A Pietro doleva assai la schiena e quella breve passeggiata nel compiere il tragitto dalla sua camera alla sala da pranzo era stato un continuo appoggiarsi al bastone badando di avere sempre un solido appiglio a portata di mano.

“Come va, Pietro? Fare due passi ti fa bene, dai.”

Era Martina, l’ inserviente più simpatica, quella che aveva sempre un sorriso da regalarti.

“Vuoi che ti aiuti a sedere? Mettiti vicino a Gilberto così potrete chiacchierare un po’ ”

Ma che! Quell’odioso d’un Gilberto che credeva d’essere Rodolfo Valentino e faceva lo scemo con tutte… non lo sopportava proprio.

Così si sedette da solo il più lontano possibile da lui, a guardare quelle nubi gravide di pioggia laggiù. L’inverno ormai incombeva e se lo sentiva dentro.

Quella mattina se n’era andato Giovanni dopo sei mesi di sofferenze a letto. I suoi lamenti echeggiavano ancora per i corridoi… e nelle sue orecchie.

Era stato un interminabile incubo di dolore e d’impotenza anche per lui che aveva la camera accanto ed ora si sentiva spossato, non sollevato come egoisticamente avrebbe forse voluto.

Erano le 17:45 e mancava un po’ all’ora di cena.

Così infatti segnava l’orologio a pendolo posto in fondo alla sala che, con il suo ipnotico oscillare, sembrava volesse invitare tutti a riflettere sull’inesorabilità del tempo che passa.

Ma il ticchettio del meccanismo non riusciva a coprire quell’eco, quel lamento che aveva ormai conficcato in testa.
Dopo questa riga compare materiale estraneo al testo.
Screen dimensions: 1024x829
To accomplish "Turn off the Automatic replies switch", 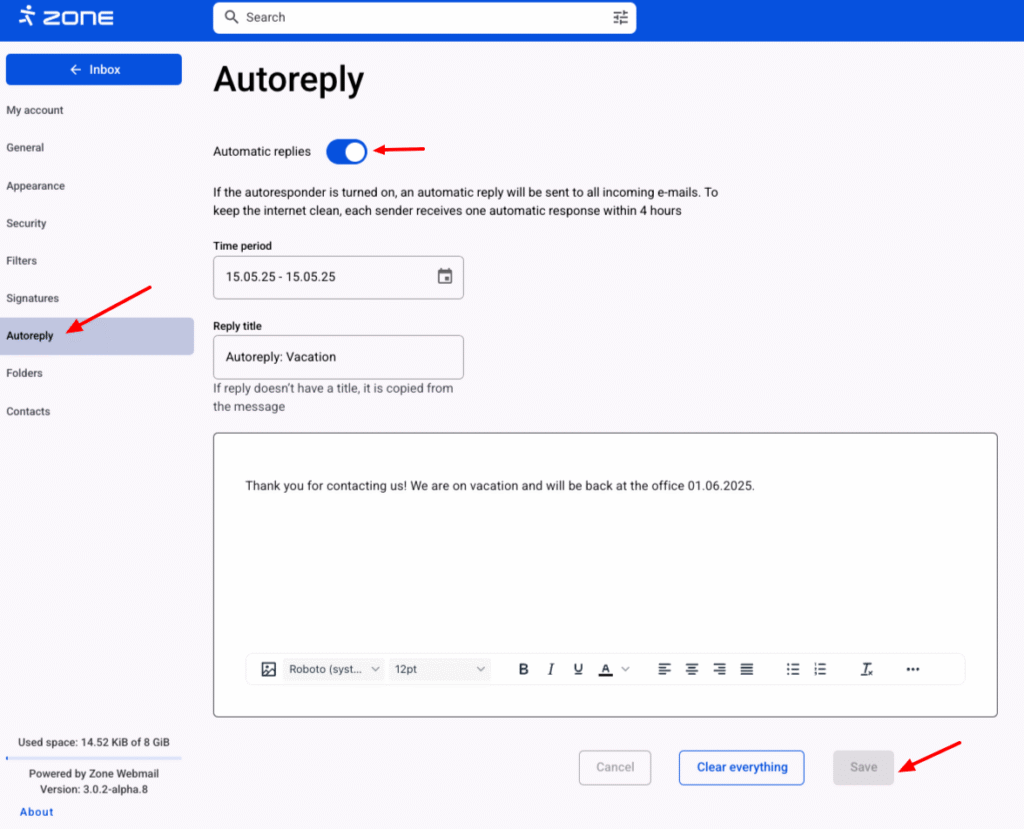I will click(x=347, y=151).
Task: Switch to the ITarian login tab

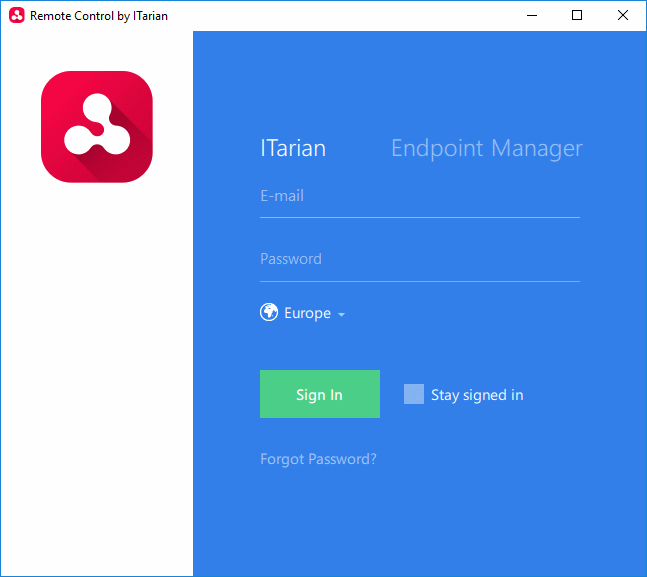Action: [293, 149]
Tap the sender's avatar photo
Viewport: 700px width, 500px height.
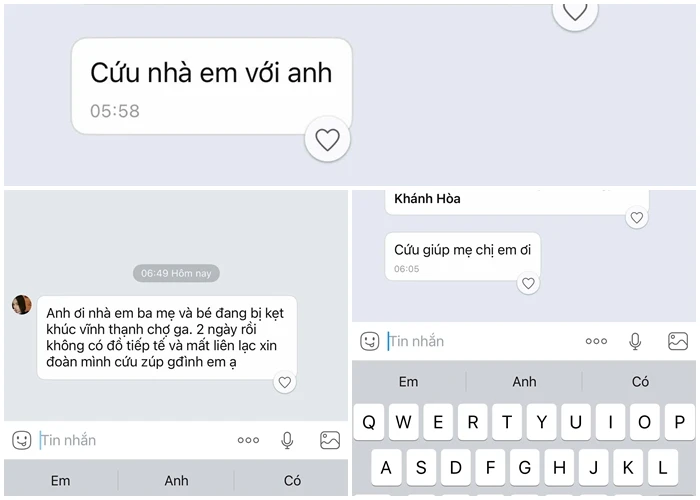pyautogui.click(x=21, y=304)
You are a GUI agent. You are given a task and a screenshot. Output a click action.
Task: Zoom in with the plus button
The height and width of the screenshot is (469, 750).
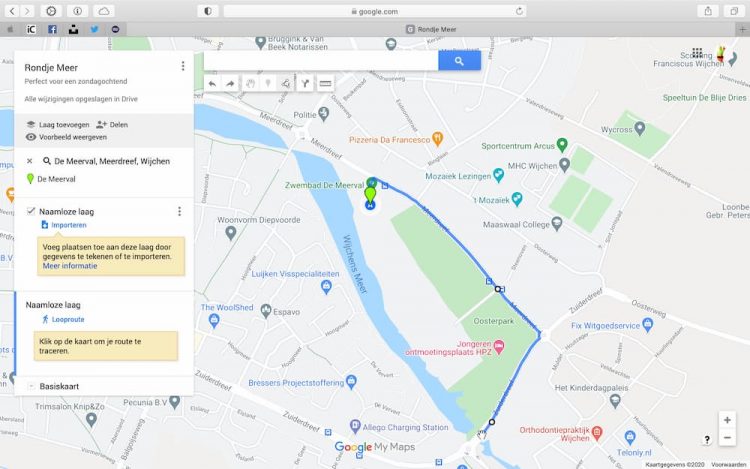coord(727,420)
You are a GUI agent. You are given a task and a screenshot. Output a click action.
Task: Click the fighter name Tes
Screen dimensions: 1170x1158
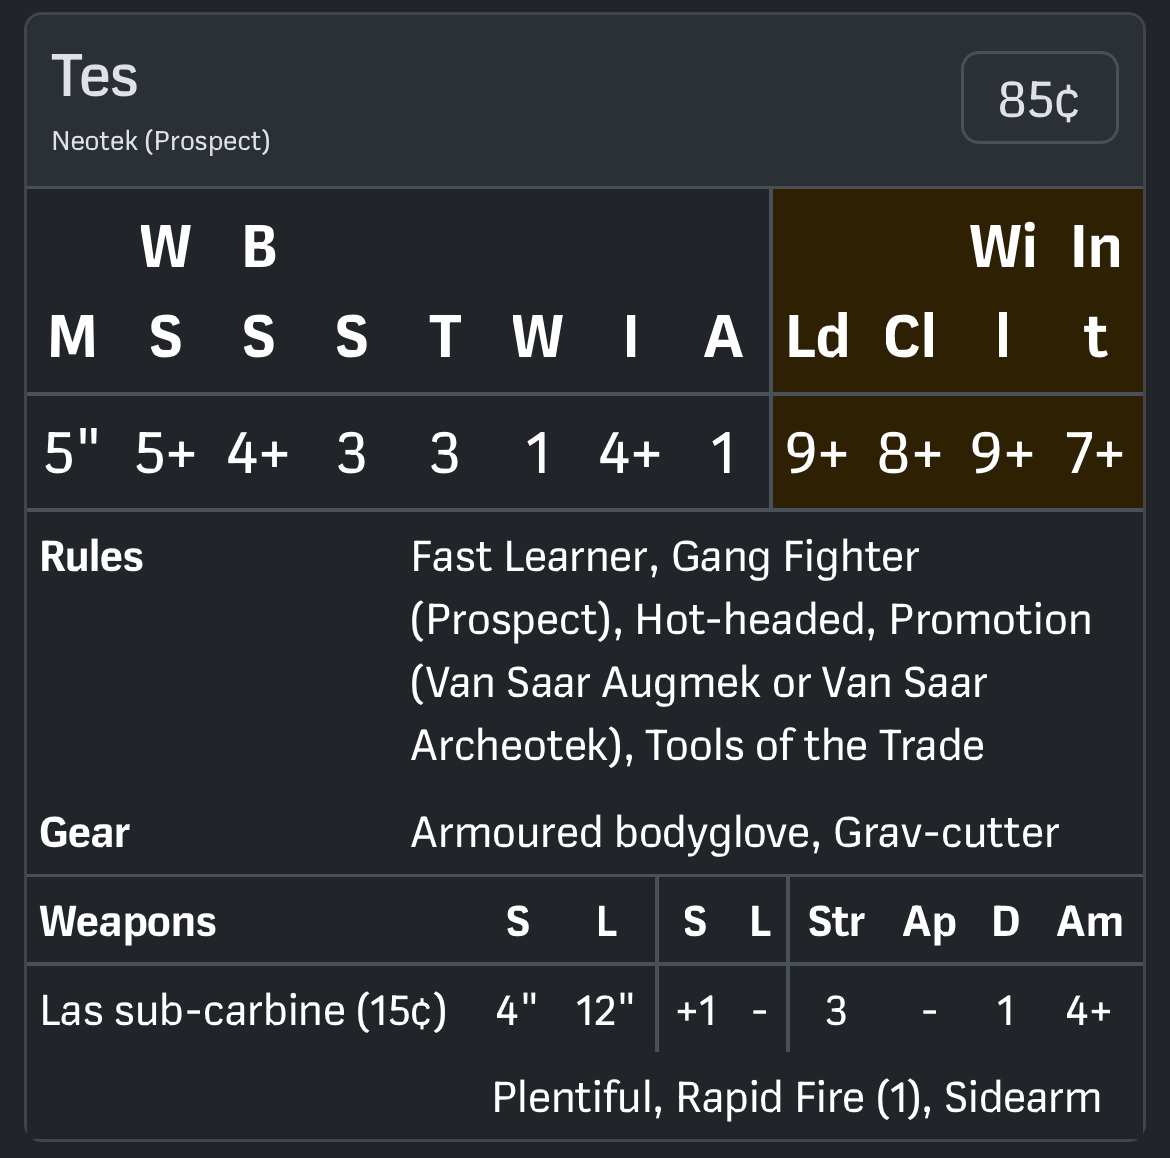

“Perché”, si chiedeva, “il destino, o chi per lui, si accanisce in modo così crudele su esseri fragili ed indifesi? Non sarebbe stato meglio se pietosamente per tutti ci fosse stato un modo meno doloroso per andarsene via?”

Guardò di nuovo fuori cercando qualcosa che lo distraesse un po’ da quei cupi pensieri.

Ma niente da fare…

La zona era isolata e ‘Villa Quiete’ completamente immersa tra gli alberi e nel silenzio.

Solo l’ autostrada, laggiù lontano, carica di vita impazzita, percorsa da esistenze dirette chissà dove e perché, si snodava serpeggiando tra le macchie ocra, rosse, gialle degli alberi d’autunno.

Una zaffata di vento strappò alcune foglie dai rami e, con un imprevedibile mulinello, le sollevò su, su, su verso le nuvole.

“Sarebbe bello” pensò “andarsene così, imprevedibilmente, con eleganza e leggerezza, volarsene lassù.”

Ma ecco che un vocìo lo strappò ai suoi pensieri: era servita in tavola la cena.

Mangiò con gusto quelle polpette che sembravano proprio quelle che cucinava sua moglie ogni lunedì con gli avanzi della domenica.

Che brontolamenti da lui e figli e che noia erano, allora, quelle maledette, rituali e spartane polpette!

Eppure adesso, sull’onda dei ricordi, gli sembrarono così buone che ne riprese ancora e quel senso di grande sazietà che ne ebbe lo fece sentire almeno un po’ rappacificato col destino.

Fuori, il vento strappava e giocava ancora con le foglie.

Più tardi, a letto, Pietro sognò di essere foglia, di volare lontano lassù e sorrise .

E con quel sorriso lo ritrovarono al mattino.